In late July and August, Sirius (known as the Dog Star), appears to rise at the same time as the sun. In Ancient Greece and Rome, the belief was that the combined heat of the two stars led to intolerable blazing hot weather, which in turn resulted in thunderstorms, fires, drought, high fever, and madness – a period known as the dog days. Today the phrase tends to evoke the hot, lazy days of summer, and until recently this time of year has been known as the ‘silly season’, described by the Cambridge Dictionary as a time:
‘usually in the summer, when newspapers are full of stories that are not important because there is no important, especially political, news’.
The silly season, if it ever really existed, is now in the past, and today’s news bulletins are more likely to lead to despair. Wars are raging around the world with scant hopes for peaceful resolutions. The climate emergency is terrifying. In Britain, dreadful harms have been inflicted on women and girls and there has been moronic street violence. Prisons are at capacity and social media are floundering in mires of conspiracy theories and misogyny. Yet at the same time, the ‘normal’ August events have continued – holidays, exam results, the Proms, country shows, sport, pop festivals and unstable weather. And, as so often in our lives, we manage to navigate several realities at the same time.
August Women
If we can look beyond the seeping nastiness of violence and misogyny though, we can reflect on August 2024 and note the many, many women who have been pushing through the barriers and scorning the stereotypes.
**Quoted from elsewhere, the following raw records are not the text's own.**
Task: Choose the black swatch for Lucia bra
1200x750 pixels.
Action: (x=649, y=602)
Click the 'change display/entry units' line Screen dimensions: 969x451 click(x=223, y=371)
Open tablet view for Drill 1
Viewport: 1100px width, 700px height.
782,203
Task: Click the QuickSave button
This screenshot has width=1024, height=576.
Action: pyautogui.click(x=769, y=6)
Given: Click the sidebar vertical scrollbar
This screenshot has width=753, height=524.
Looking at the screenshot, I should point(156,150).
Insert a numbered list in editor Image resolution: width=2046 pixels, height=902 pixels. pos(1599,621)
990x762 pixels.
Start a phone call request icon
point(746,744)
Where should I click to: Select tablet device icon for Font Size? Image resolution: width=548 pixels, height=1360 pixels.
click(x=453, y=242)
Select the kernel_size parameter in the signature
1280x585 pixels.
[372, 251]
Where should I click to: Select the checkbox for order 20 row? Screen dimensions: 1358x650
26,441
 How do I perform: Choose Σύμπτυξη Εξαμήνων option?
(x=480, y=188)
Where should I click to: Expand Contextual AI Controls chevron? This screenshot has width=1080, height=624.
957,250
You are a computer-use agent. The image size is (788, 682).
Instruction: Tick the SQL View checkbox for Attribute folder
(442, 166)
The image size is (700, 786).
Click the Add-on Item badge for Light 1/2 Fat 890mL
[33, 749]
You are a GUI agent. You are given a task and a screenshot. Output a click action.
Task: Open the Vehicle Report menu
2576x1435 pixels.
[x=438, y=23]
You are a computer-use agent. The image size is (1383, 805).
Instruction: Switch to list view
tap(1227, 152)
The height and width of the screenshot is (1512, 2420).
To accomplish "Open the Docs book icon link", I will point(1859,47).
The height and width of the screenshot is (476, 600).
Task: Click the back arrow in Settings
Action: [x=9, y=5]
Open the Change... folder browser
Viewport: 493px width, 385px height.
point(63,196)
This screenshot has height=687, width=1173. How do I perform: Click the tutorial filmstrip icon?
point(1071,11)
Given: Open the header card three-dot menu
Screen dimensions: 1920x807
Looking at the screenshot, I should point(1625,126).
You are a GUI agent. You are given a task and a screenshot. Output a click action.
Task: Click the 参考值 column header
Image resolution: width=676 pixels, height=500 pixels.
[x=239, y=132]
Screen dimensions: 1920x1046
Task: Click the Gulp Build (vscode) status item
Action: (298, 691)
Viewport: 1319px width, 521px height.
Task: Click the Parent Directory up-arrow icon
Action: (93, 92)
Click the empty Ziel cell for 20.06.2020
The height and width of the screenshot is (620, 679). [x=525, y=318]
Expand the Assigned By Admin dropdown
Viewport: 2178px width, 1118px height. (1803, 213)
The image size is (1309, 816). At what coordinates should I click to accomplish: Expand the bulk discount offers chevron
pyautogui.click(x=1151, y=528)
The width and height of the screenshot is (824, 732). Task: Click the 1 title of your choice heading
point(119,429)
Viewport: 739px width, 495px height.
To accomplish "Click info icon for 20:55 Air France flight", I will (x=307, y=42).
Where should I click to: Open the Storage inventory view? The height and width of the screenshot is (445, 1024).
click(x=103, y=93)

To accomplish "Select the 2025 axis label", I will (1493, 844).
August medals: In the Olympics, the 16-year-old skateboarder Sky Brown won a medal in spite of dislocating her shoulder only a few days beforehand. Julien Alfred won the first ever gold and silver medals for the tiny island of St Lucia. Women competitors showed warmth and admiration towards one another, and an affectionate and revealing conversation between Kelly Holmes and Keely Hodgkinson, gold medallists from 2004 and 2024 respectively, is inspiring to watch.
Of course, with the Paralympics just starting, there will be many more examples of remarkable women – like Jeanette Chippington, swimmer and paracanoeist who has represented Great Britain in seven Paralympics since 1988, when she was18!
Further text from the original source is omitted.